Adriana Florêncio, mãe de Thiago, disse que a garantia do acesso à saúde só foi conquistado após ela recorrer à justiça. O garoto é portador da Síndrome de Michels, uma rara doença que causa deficiências, e já precisou de várias intervenções cirúrgicas e necessita de remédios de alto custo. O SUS disponibiliza todo o tratamento para Thiago, mas somente após Adriana lutar na justiça, o que ela recomenda que todos os pais de crianças com deficiências façam.
Os malefícios da ausência de acompanhamento profissional desde cedo
O acompanhamento profissional é necessário para o desenvolvimento das crianças com deficiência. “Muitas sequelas podem ou ser minimizadas ou deixar de existir com uma boa intervenção desde muito pequeno”, explica Vivian Lederman, que faz parte do comitê técnico do CIAM.
A intervenção precoce possui diversos benefícios à criança com deficiência. “O desenvolvimento da criança vai ter um resultado melhor e a questão cerebral vai ser mais desenvolvida. Não vamos esquecer que o cérebro se desenvolve até os 24 anos”, destaca a neuropsicóloga Daniella Cavalcante. Ela ainda reafirma a necessidade e a importância do acompanhamento da criança com deficiência por uma equipe multidisciplinar, o que muitas vezes não acontece.
Várias famílias demoram para conseguir atendimento aos filhos com deficiências no SUS e quando conseguem, por vezes, a frequência de atendimentos é menor do que seria na rede particular, segundo Vivian. Essa precarização no atendimento prejudica as famílias que estão em situação de vulnerabilidade socioeconômica e dependem do sistema público de saúde. A criança fica um período sem ser estimulada, o que pode provocar o agravamento da deficiência.
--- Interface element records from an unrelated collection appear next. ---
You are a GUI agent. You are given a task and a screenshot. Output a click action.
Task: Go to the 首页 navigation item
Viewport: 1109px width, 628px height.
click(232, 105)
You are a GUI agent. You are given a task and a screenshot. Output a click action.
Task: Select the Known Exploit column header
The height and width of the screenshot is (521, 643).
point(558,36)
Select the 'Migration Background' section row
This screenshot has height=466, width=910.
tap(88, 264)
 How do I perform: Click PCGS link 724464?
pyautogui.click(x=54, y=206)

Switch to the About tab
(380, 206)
Condições pré-parto e diagnóstico
Outras situações também são fundamentais no desenvolvimento da criança com deficiência. “A subnutrição da mãe grávida, as más condições de parto e as más condições pré-natais podem levar à deficiência intelectual ou motora'', diz Vivian. “A vulnerabilidade econômica pode condenar aquela criança a uma deficiência que talvez ela não teria”, complementa.
A situação é agravada quando as famílias demoram para buscar atendimento médico por não perceberem que seu filho nasceu com deficiência. Profissionais despreparados também atrapalham o diagnóstico e parte deles dificultam a aceitação da notícia pelos parentes da criança com deficiência.
“Muitas vezes a família recebe [o diagnóstico] de uma maneira avassaladora. É quase como dizendo ‘Ah, essa criança não vai conseguir A, não vai conseguir B, não vai conseguir C’. Não conta o que ela vai conseguir, o que é possível. Então, a família muitas vezes chega muito abalada [no CIAM].”
O trabalho de acolhimento é realizado na instituição por meio de psicólogos e da equipe, função essa que deveria ser exercida pelo SUS, de acordo com a Constituição. Mas o sistema público, mesmo disponibilizando o serviço de atendimento às crianças com deficiência, segue inacessível para muitas pessoas da periferia.